→ Set of tasks:
1 > Copy out a portion of the text on community-based medical education, beginning at the words "The first R" and stopping after the words "health care team.".
2 > According to the text on community-based medical education, what may ward-based and short-term community attachments fail to allow students to do?
3 > Carry on the text on community-based medical education, starting after its final sentence.

It explores the role of clinical, institutional, social and personal relationships in developing a framework for describing quality in community-based undergraduate medical education.

 

The model

This model describes four key relationships, the four Rs, in which the medical student must be immersed to facilitate high quality learning.

  • These four Rs are the relationships between
  • clinicians and patients;
  • health service and university research;
  • government and community; and
  • personal principles and professional expectations.

The model is proposed as a valid framework for articulating the important principles in CBME, and describes why community-based medical and health care education is such an attractive alternative, and why relationships do matter.

 

How does it work?

The axes are interdependent. The quality of the whole is more than the sum of the parts when they are integrated with integrity. The relationships are represented by the four intersecting axes of the diagram:

 

The Clinical Axis

Symbiosis - the social axis

The first R describes the curriculum facilitating the student's entry into the doctor-patient or healthcare professional-patient relationship.

Ward-based and short-term community attachments may not allow students to get to know either the patients or their supervisors in any depth.

An extended apprenticeship-style community based attachment where students gain a respected hands-on role in the health team and are mentored by generalist role models can give students a privileged welcome to 'their' patients and increase their clinical confidence.

Ideally the learning should be from all members of the health care team.

Collected data entries
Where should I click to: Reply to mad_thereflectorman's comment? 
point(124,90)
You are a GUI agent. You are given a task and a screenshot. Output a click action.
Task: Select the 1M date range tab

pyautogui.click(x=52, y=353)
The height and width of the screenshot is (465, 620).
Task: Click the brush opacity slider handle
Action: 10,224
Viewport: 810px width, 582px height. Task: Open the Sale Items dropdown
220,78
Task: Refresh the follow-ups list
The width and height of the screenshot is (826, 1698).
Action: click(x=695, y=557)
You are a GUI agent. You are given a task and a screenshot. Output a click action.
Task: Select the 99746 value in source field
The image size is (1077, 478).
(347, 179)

--

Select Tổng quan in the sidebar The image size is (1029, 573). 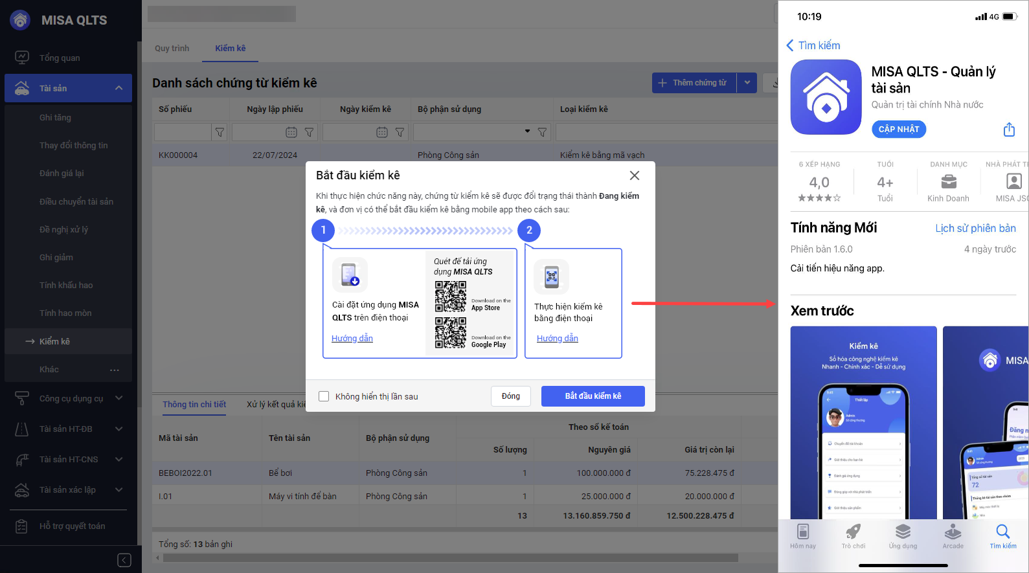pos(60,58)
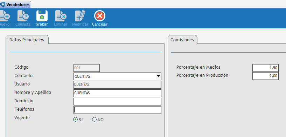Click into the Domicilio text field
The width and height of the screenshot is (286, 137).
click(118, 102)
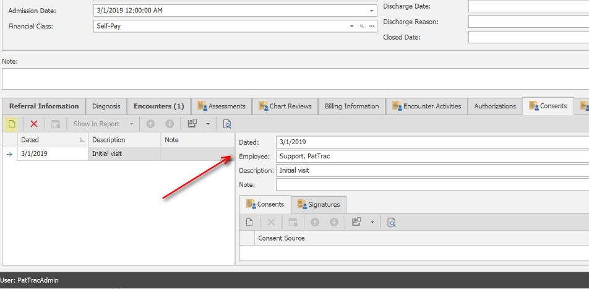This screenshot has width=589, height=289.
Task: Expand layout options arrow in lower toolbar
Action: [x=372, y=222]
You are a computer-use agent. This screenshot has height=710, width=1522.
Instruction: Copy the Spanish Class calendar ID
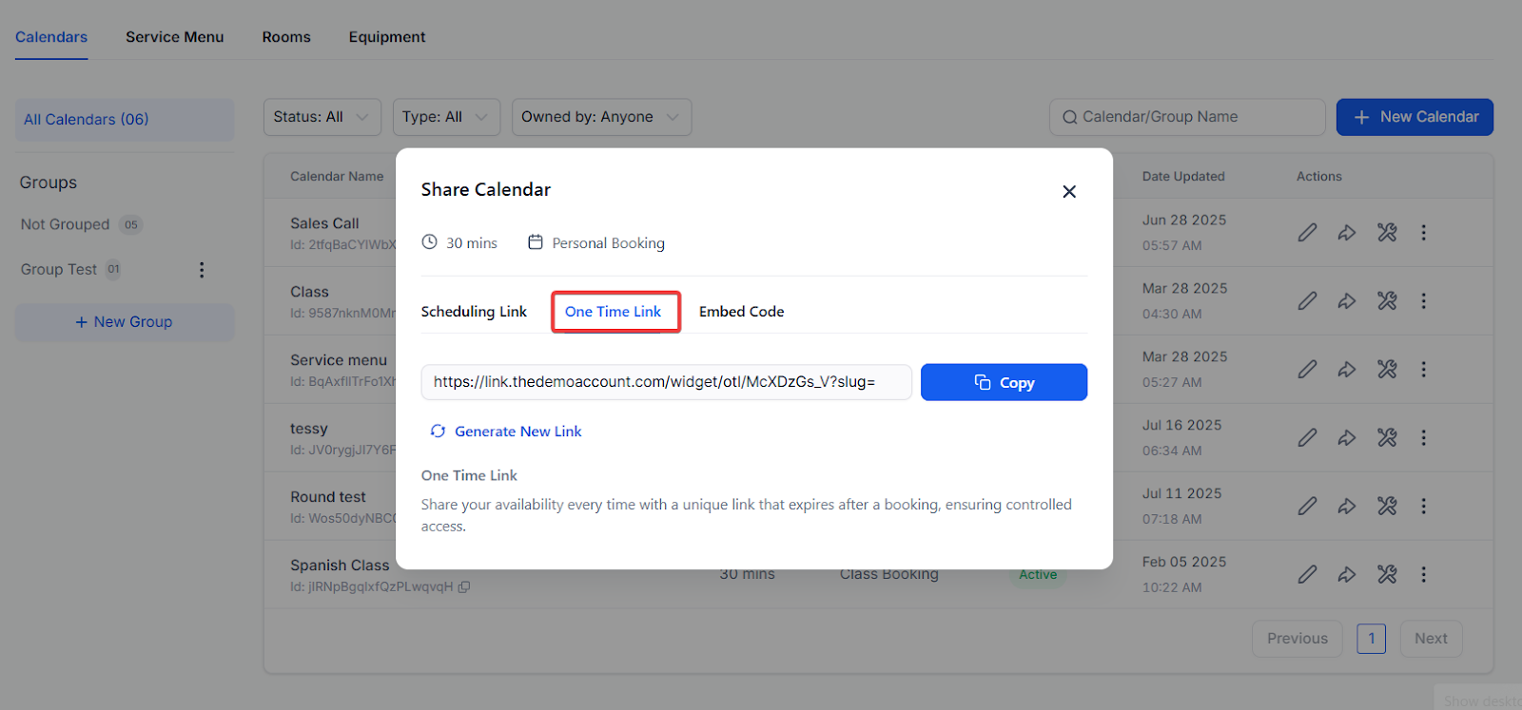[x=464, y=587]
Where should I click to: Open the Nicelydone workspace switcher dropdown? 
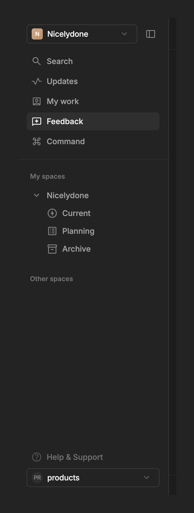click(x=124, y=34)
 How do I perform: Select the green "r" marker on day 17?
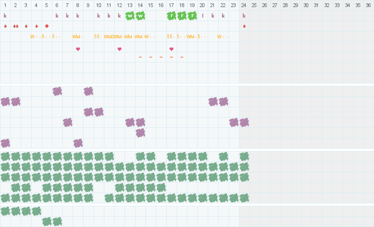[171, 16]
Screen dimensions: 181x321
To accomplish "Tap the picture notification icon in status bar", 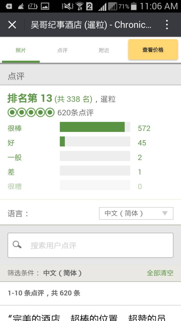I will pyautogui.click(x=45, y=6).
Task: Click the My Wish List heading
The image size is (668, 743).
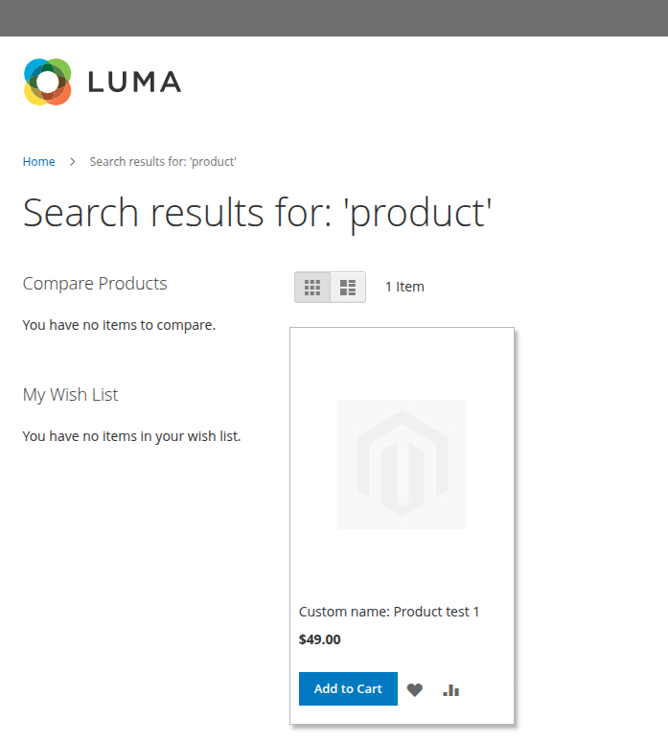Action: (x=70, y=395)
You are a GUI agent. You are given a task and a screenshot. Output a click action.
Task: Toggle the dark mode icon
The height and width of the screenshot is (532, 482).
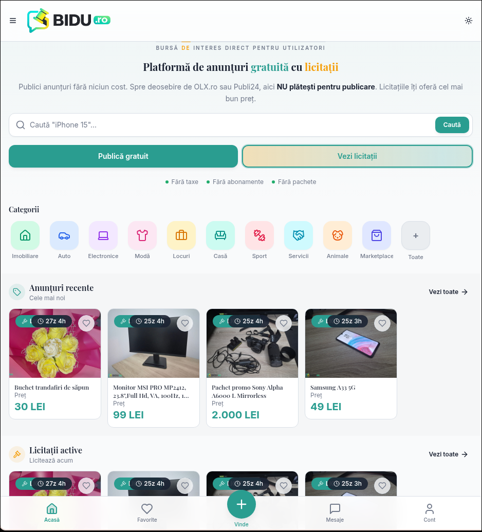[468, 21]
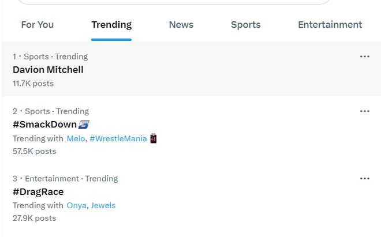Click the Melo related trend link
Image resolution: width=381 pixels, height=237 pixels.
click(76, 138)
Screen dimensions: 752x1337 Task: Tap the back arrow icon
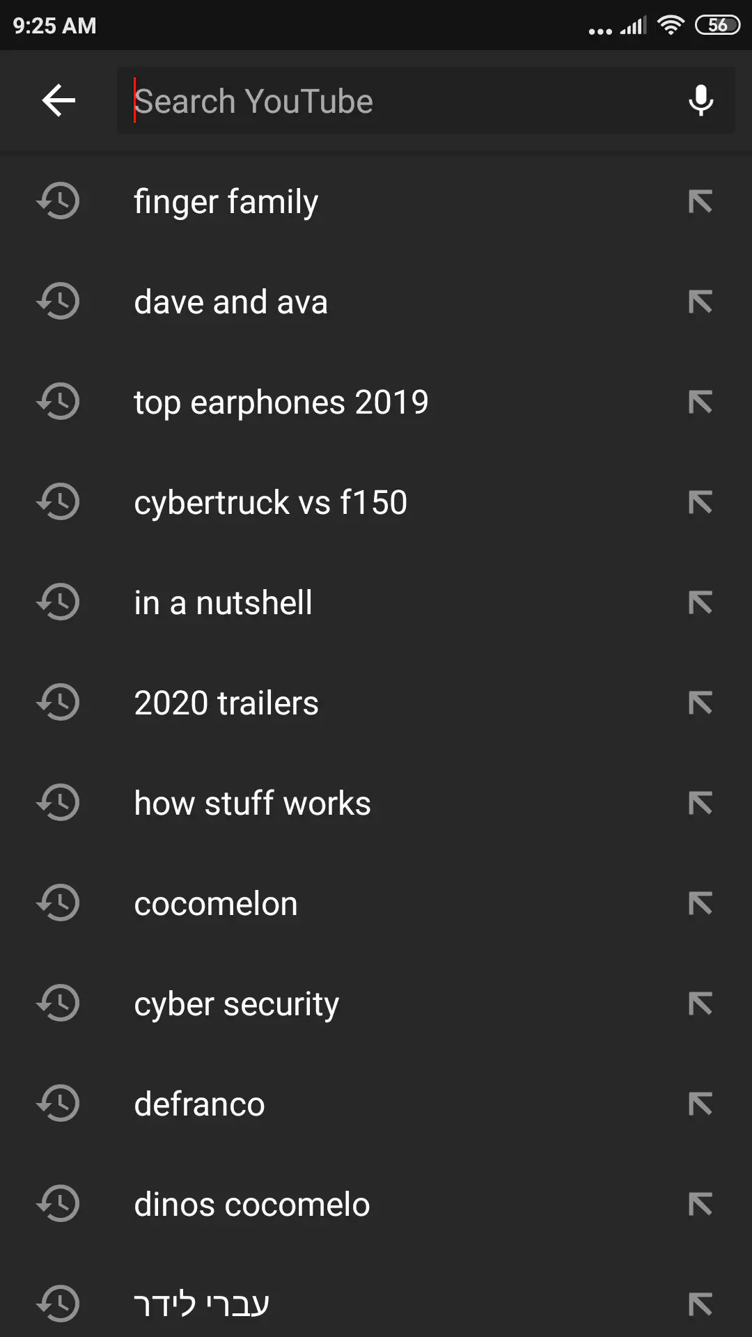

→ Results for the exercise:
1 >
The first R describes the curriculum facilitating the student's entry into the doctor-patient or healthcare professional-patient relationship.

Ward-based and short-term community attachments may not allow students to get to know either the patients or their supervisors in any depth.

An extended apprenticeship-style community based attachment where students gain a respected hands-on role in the health team and are mentored by generalist role models can give students a privileged welcome to 'their' patients and increase their clinical confidence.

Ideally the learning should be from all members of the health care team.

2 > They may not allow students to get to know either the patients or their supervisors in any depth.

3 >
The Institutional Axis

Students’ experiences in clinical settings are heavily influenced by the relationships between medical and health care schools or universities and their health service partners.

These relationships see the University and health service provide a team based approach, giving the student the opportunity to not only learn the curriculum, but put it into effective practice.

The key concept in a university health service relationship is that of ‘authentic supported learning’: the health service provides the context for authentic learning, whilst the University or school provides organisational and teaching support to the student in their learning.

 

The Social Axis

A symbiotic approach challenges clinical education to become embedded in the real world, to be visible, relevant, supported and accountable to the community and its representatives.

The relationship between the Community with its own needs and desire for active involvement, and the Government, providing policies and financial support, is fundamental to achieving a symbiotic curriculum and meeting the learning needs of students.

 

The Personal/Professional Axis

Symbiosis - personal - professional axis Balancing personal and family priorities with the expectations and patients and colleagues has been shown to have adverse effects on the wellbeing of both healthcare professionals and students.

Students need to grow emotionally, especially in the way they approach their own capacity for error. This cannot be learnt from textbooks.

It requires a student to be stimulated to learn ethics, morals and values by being confronted by the frequent conflict between their own ideals and theories and how they see medicine practised in real life.

This learning is facilitated when students are able to participate actively in the ongoing decision-making for 'their' patients within extended community-based attachments. In this situation they often become their patient's advocate.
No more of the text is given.